• [Text block]:
Tuesday, July 10, 2012

Jonathan Edwards on the Parable of the Wise and Foolish Virgins

                Three Jonathan Edwards scholars have done the church a great service by editing and releasing a series of 15 sermons the great New England pastor preached during the winter of 1737-38 on the topic of Jesus’ Parable of the Wise and Foolish Virgins, recorded in Matthew 25:1-13.  You may be aware that the First Great Awakening, which the Lord used Edwards to lead, occurred in two phases: phase one in 1734-35 and phase two in 1740-41.  The first phase of this great work of revival seemed to end abruptly with the suicide of Edwards’ uncle in May of 1735, along with other events.  By the end of 1737, Edwards was deeply concerned that some of the conversions he thought he had witnessed during 1734-35 were not in fact genuine.  Some of the people of his hometown of Northampton (Massachusetts Bay Colony) were returning to their old ways and attitudes of sin.  Some of the people who had undergone emotional experiences during the first phase of the Awakening now gave every appearance of being unchanged from their prior spiritual lostness.  Edwards preached the series of sermons from Jesus’ Parable of the Wise and Foolish Virgins, among many other reasons, to call these “false professors” to genuine repentance and faith in Christ.  In typical Edwardsian fashion, the pastor held out before his lost hearers the spiritual beauty and excellence of Jesus Christ, suggesting that his glory should draw them to cleave to this Jesus as their spiritual husbands:

 

Consider how worthy and excellent Christ is, and how worthless [are others].  That glorious person that seeks your love is a divine person; he is one that is infinitely above all creatures, above the highest angels. . . . Christ is an heavenly one, yea, he is the king of heaven; he is infinitely above heaven itself. . . . [I]n Christ is real, substantial excellency.  The more acquaintance you have with him, the more excellency you will see in him, to delight and ravish your heart.

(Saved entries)
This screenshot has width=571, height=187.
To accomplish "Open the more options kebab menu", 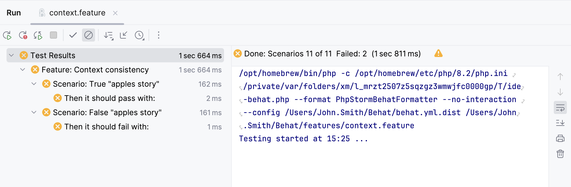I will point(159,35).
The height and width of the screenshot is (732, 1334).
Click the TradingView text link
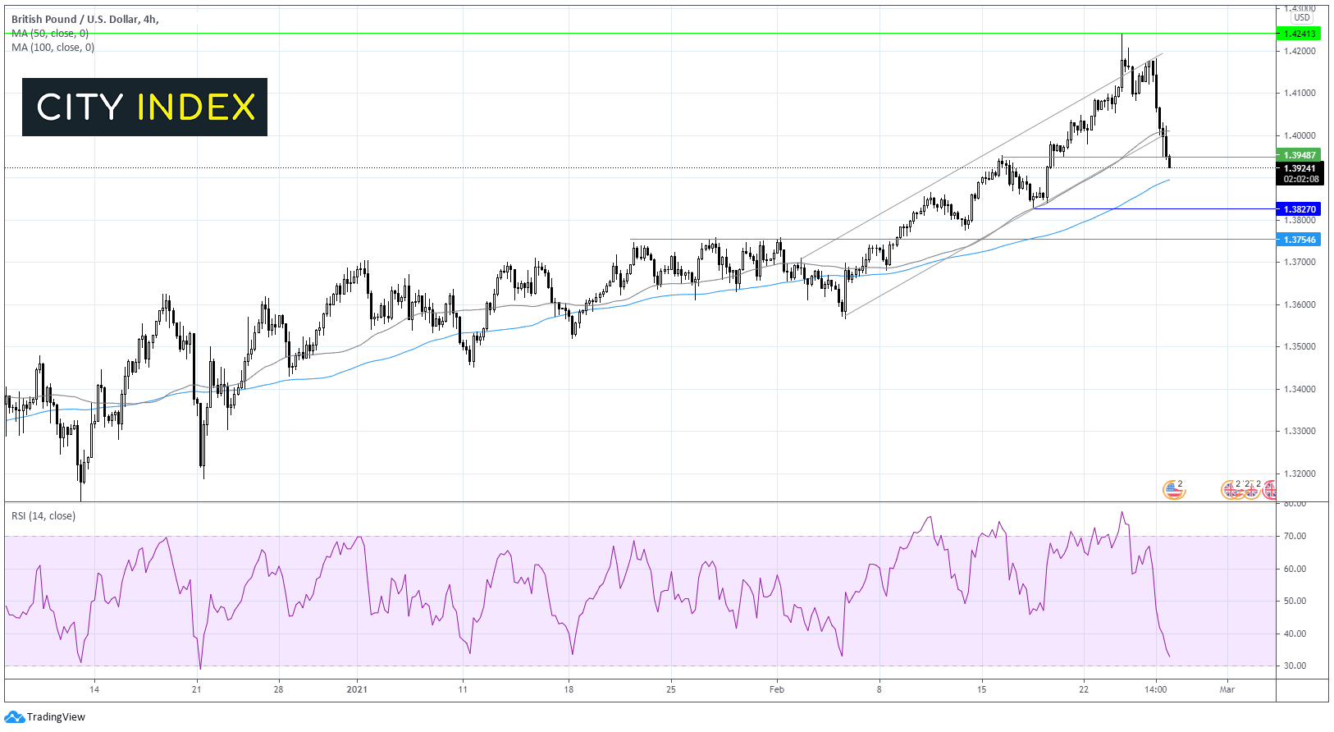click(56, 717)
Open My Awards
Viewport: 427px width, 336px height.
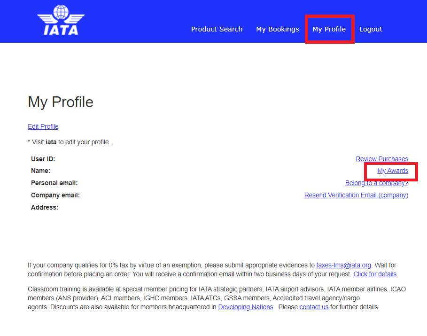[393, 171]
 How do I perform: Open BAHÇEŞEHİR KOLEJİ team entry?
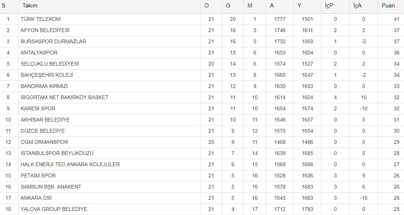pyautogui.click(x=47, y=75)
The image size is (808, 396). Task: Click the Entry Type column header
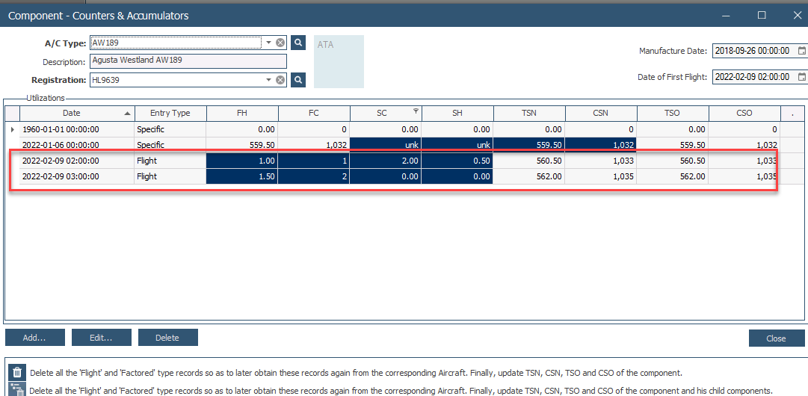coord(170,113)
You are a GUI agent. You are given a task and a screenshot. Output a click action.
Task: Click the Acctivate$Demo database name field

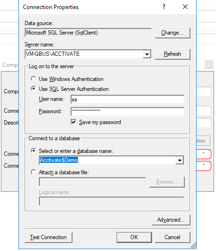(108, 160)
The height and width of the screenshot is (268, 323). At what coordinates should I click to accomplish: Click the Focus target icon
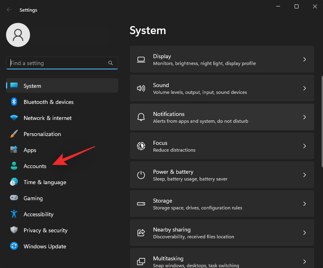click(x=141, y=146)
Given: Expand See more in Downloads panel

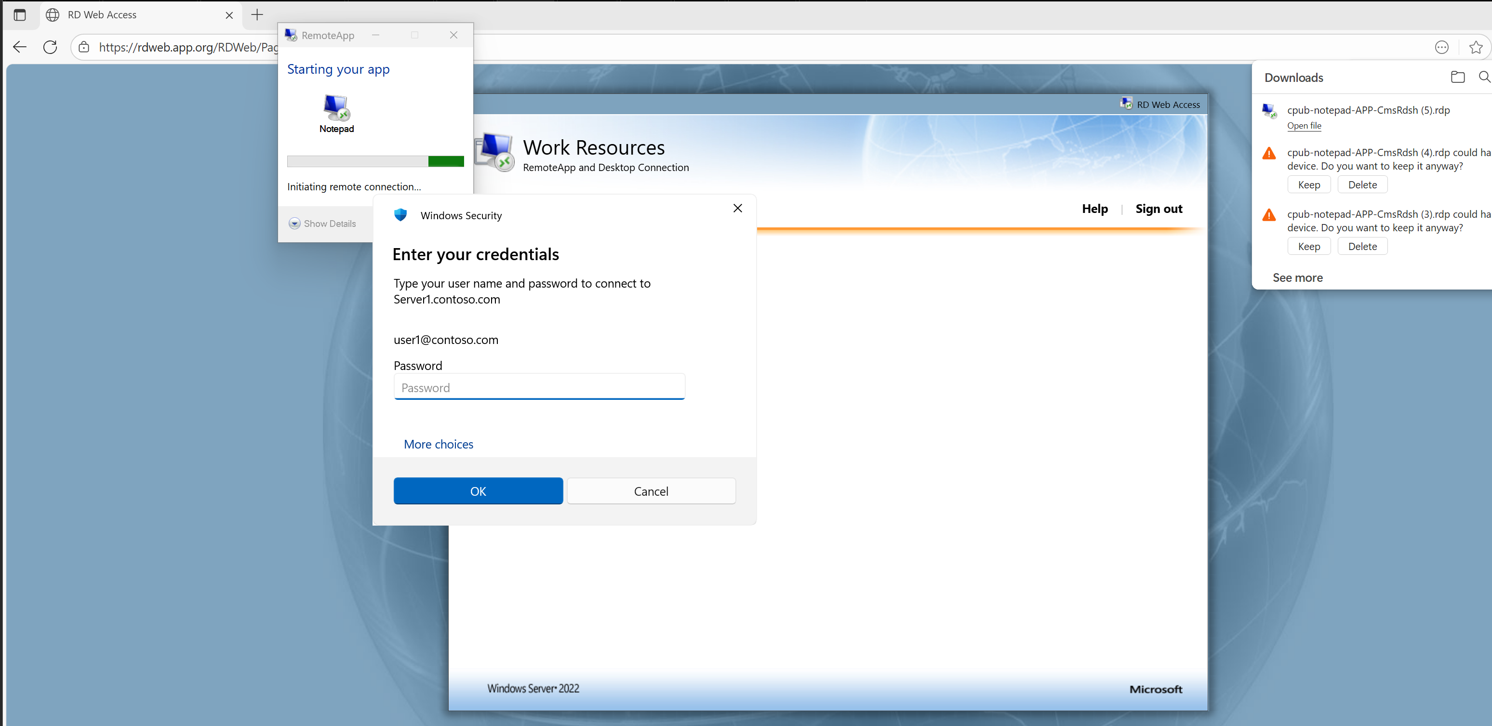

• [Task to carry out]:
For each statement, say yes or no to whether it agrees with the text on Jonathan Edwards's sermons, and quote the deciding words of that text: (a) The series consisted of 15 sermons preached during the winter of 1737-38. (b) The second phase of the First Great Awakening took place in 1734-35. (c) Edwards's hometown was Boston. The records are separate material and have no connection to the text.

• [Task answer]:
(a) Yes: "a series of 15 sermons the great New England pastor preached during the winter of 1737-38"
(b) No: "phase one in 1734-35 and phase two in 1740-41"
(c) No: "his hometown of Northampton (Massachusetts Bay Colony)"